I want to be clear from the start: this is not just another article about technology.
It is about using technology strategically, making thoughtful decisions and producing real business impact. Generative AI allows us to generate analyses that are not only faster, they’re adjustable in depth and tailored to what we actually need. The real opportunity is not speed alone, but using that speed with intention.
We all undertake yearly comparisons, update reports, track performance across markets and variables, and carry out all the other tasks associated with our jobs. But turning numbers into insights that actually matter, that is the hard part. And it’s even harder when the size of insights teams are not growing at the same pace of what these teams are expected to deliver within their organization.
Generative AI can ease that pressure, provided it is applied with intention, guided strategically, and supplied with trustworthy content and data. Take executive summaries, for example, which go beyond describing what is represented in the data, and call for clarity, interpretation, and a clear understanding of business impact. Well-trained AI can certainly make a great first pass, giving insights teams an advanced platform to bring their business and organizational expertise.

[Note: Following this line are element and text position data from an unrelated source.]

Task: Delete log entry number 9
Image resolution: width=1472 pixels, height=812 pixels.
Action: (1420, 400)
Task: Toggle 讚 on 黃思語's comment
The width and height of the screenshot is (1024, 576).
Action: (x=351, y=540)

AI is speeding up the reporting process amidst these tight deadlines, but as we well know, the real challenge lies in ensuring it co-produces work that is accurate, readable, and actionable. And on top of that, it supports strategic action and strengthens understanding of the broader business context.

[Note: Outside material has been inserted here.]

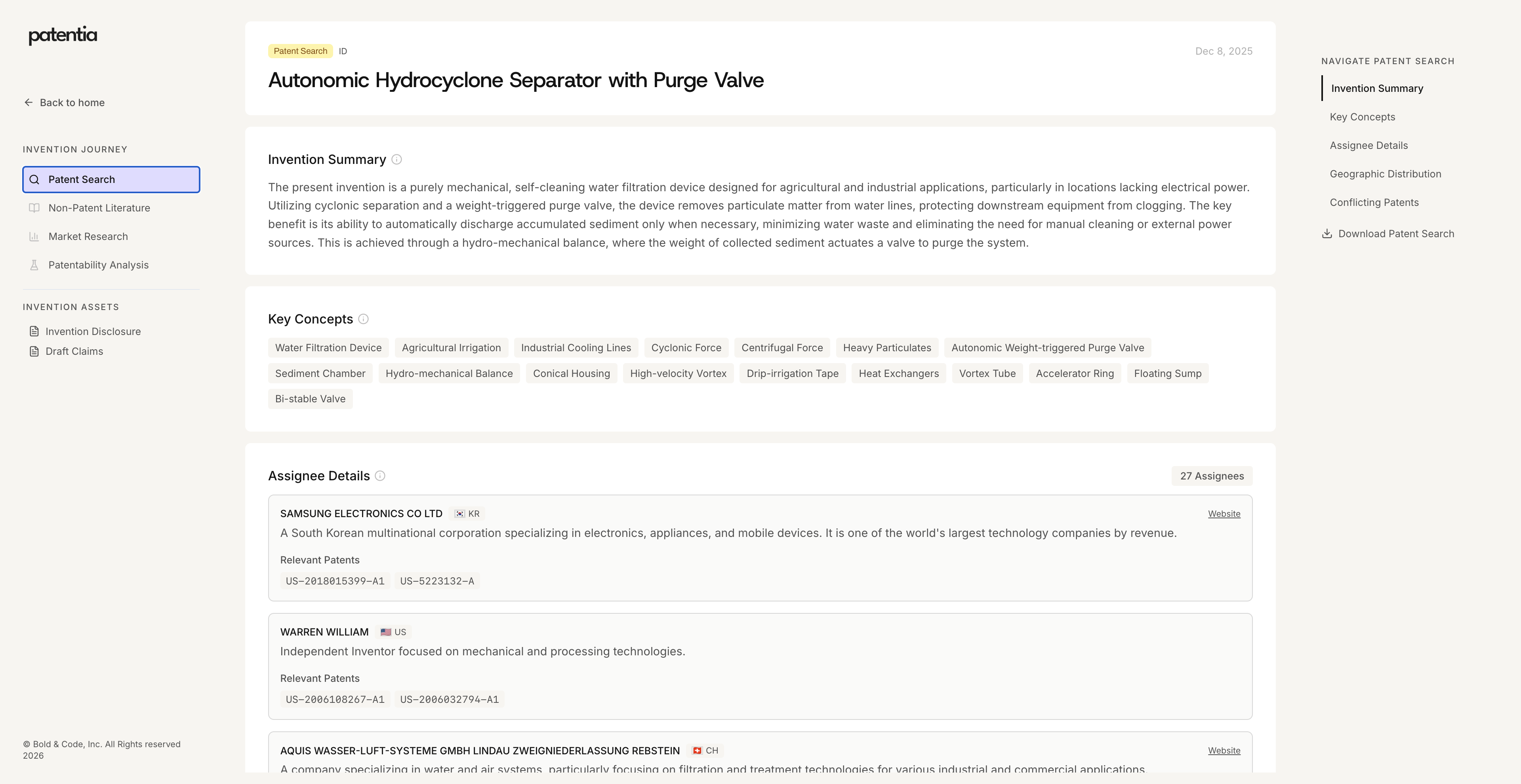Screen dimensions: 1521x784
Task: Click the patentia logo
Action: 63,35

I often think of generative AI as a partner that can read through hundreds of slides instantly. It can synthesize large amounts of information and propose narratives in seconds, but it still requires guidance to turn that output into actionable insight.
A small difference in phrasing can completely change what the AI produces. That is why prompting is an art as much as a discipline, because the AI does exactly what you tell it (or fail to tell it).
Ambiguity gets amplified, because a vague prompt produces vague results. Overly long prompts can confuse the analysis or introduce elements that were never requested. The bottom line is that strong prompts lead to strong outcomes.
Using AI strategically is not plug and play. It requires structured thinking. The difference between a generic output and a powerful, business-relevant insight is the attention you put into the instruction.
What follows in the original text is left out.